• WHAT TO DO: Look through the material for lines with the word "agency", and copy each one.

** RECORDS TO PROCESS follows **

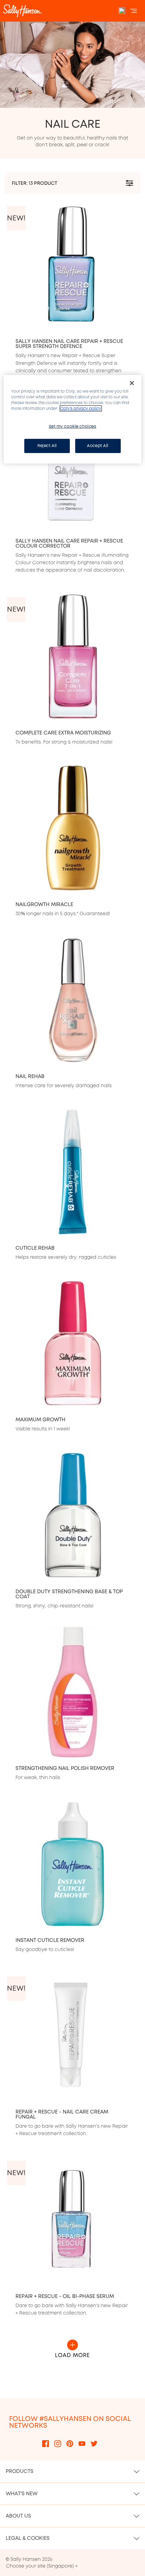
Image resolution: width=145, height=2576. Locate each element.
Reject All (47, 445)
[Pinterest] (69, 2443)
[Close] (131, 383)
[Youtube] (82, 2443)
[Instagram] (57, 2443)
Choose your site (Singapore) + (42, 2566)
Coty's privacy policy (80, 408)
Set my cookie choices (72, 426)
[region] (73, 419)
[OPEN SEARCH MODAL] (121, 10)
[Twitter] (94, 2443)
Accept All (98, 445)
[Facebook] (45, 2443)
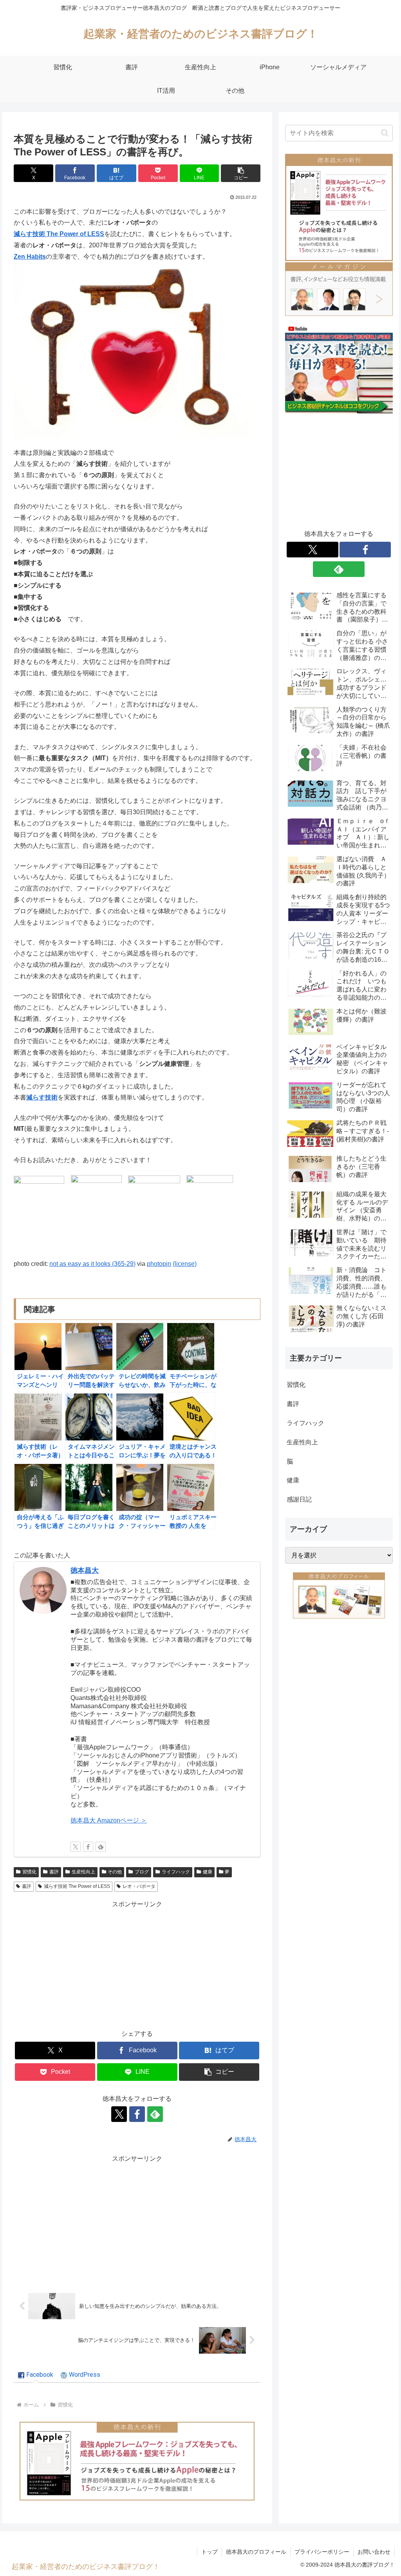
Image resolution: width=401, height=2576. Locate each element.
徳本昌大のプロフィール (256, 2552)
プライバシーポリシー (321, 2552)
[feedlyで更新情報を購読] (101, 1847)
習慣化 (29, 1872)
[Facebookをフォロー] (88, 1847)
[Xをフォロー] (75, 1847)
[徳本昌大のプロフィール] (339, 1595)
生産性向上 (83, 1872)
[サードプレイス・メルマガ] (338, 288)
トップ (209, 2552)
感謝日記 (299, 1499)
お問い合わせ (374, 2552)
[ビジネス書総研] (338, 368)
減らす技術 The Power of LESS (59, 234)
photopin (159, 1263)
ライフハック (176, 1872)
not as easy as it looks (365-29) (92, 1263)
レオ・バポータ (139, 1886)
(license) (185, 1263)
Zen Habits (30, 256)
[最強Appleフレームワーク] (137, 2461)
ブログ (142, 1872)
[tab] (35, 2375)
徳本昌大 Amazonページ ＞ (108, 1820)
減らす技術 (42, 1097)
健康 (207, 1872)
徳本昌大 (84, 1570)
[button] (240, 173)
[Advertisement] (137, 1965)
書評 (54, 1872)
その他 (115, 1872)
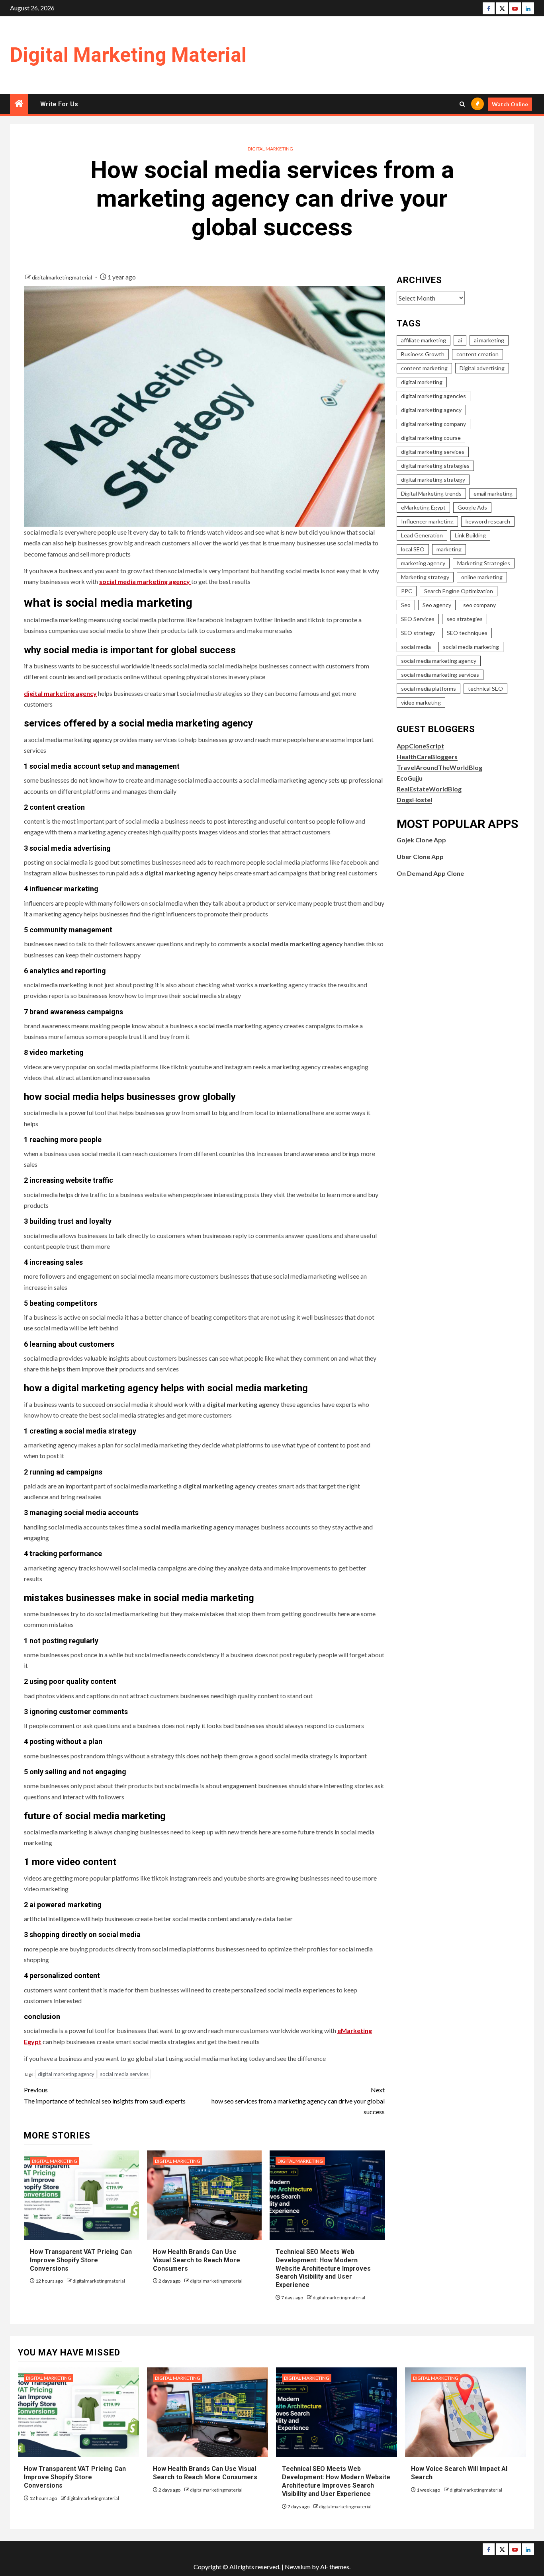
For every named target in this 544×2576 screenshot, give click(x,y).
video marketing (421, 702)
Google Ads (472, 507)
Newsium (298, 2566)
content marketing (424, 368)
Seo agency (437, 605)
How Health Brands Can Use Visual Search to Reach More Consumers (196, 2260)
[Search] (462, 104)
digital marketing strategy (433, 479)
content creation (477, 354)
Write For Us (59, 104)
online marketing (482, 577)
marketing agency (423, 563)
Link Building (470, 535)
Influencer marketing (427, 521)
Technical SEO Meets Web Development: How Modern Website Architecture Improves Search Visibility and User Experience (323, 2268)
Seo (406, 605)
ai (460, 340)
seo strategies (464, 618)
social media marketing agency (438, 660)
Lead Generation (422, 535)
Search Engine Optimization (458, 591)
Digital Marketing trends (431, 493)
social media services (124, 2074)
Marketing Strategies (483, 563)
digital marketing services (432, 451)
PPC (406, 591)
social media (416, 646)
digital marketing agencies (433, 396)
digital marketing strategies (435, 465)
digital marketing (421, 382)
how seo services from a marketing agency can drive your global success (298, 2100)
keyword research (488, 521)
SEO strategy (418, 632)
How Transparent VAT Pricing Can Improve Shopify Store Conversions (81, 2260)
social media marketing (471, 646)
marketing (449, 549)
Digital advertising (482, 368)
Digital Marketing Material (128, 54)
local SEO (413, 549)
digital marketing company (433, 423)
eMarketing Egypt (423, 507)
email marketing (493, 493)
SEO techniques (467, 632)
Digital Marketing (270, 149)
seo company (479, 605)
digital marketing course (431, 437)
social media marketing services (440, 674)
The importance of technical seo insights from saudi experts (105, 2095)
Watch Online (510, 104)
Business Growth (422, 354)
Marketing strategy (425, 577)
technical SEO (485, 688)
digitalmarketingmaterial (62, 277)
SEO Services (417, 618)
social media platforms (428, 688)
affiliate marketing (423, 340)
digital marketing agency (66, 2074)
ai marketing (489, 340)
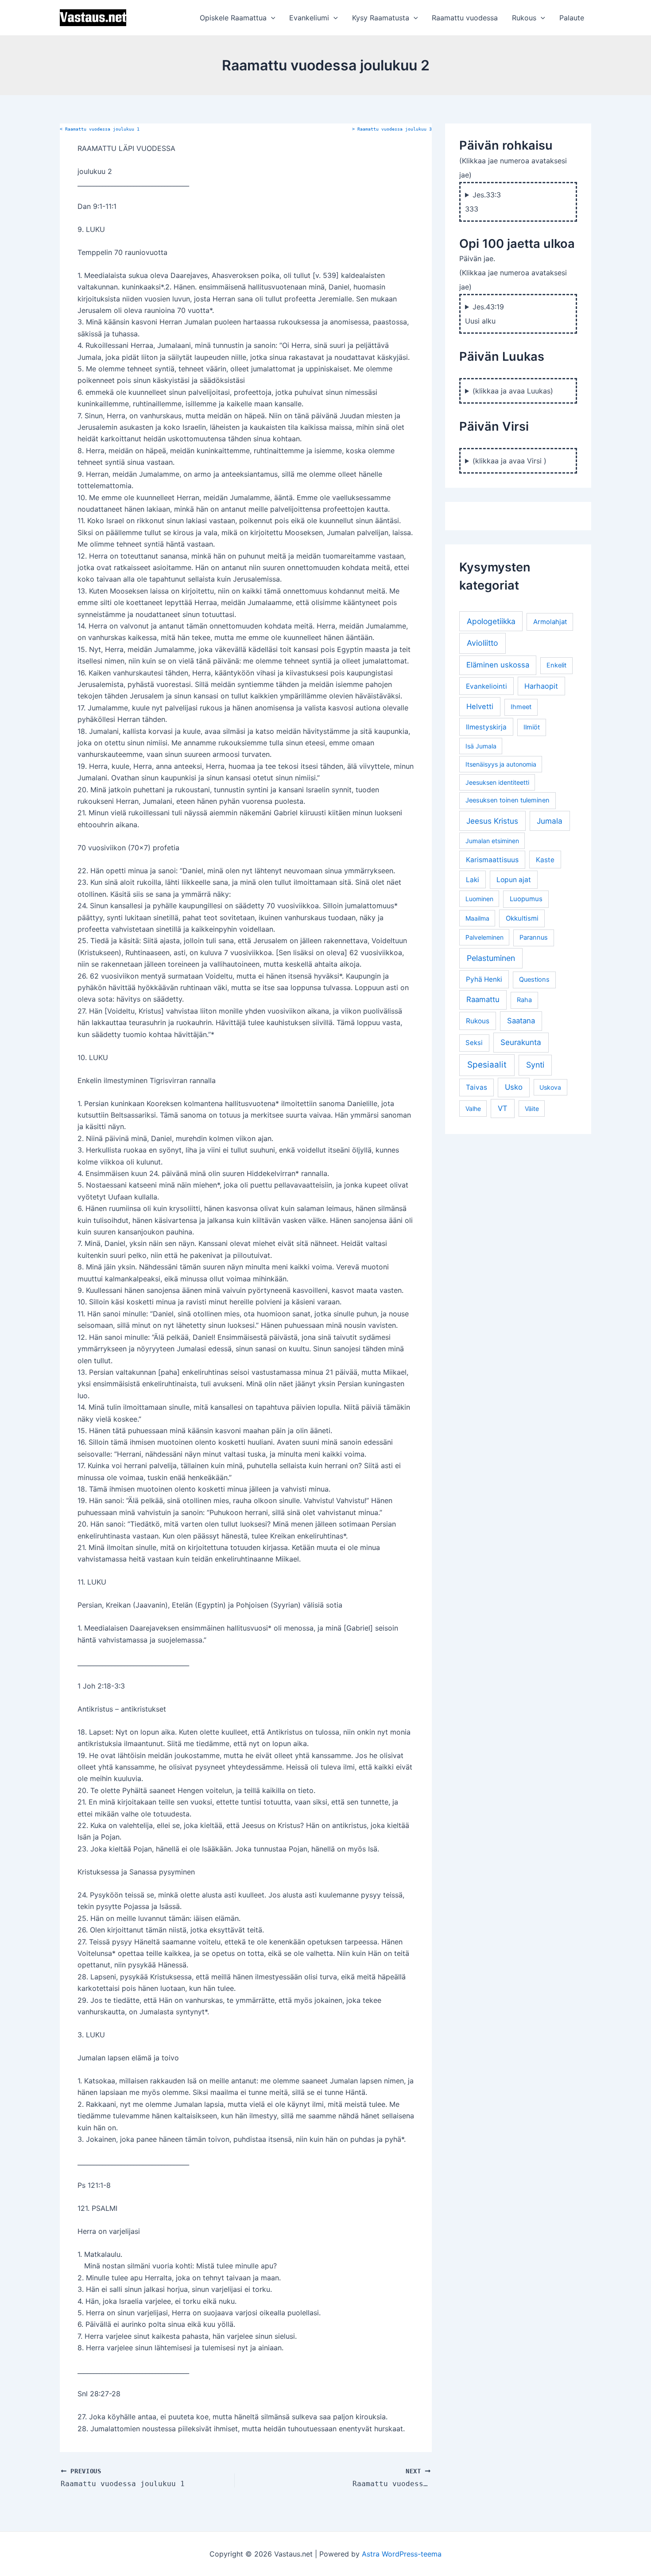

** End of RECORDS TO PROCESS **

• TASK SOLUTION:
Seo agency (437, 605)
marketing agency (423, 563)
social media marketing agency (438, 660)
how seo services from a marketing agency can drive your global success (298, 2100)
digital marketing agency (66, 2074)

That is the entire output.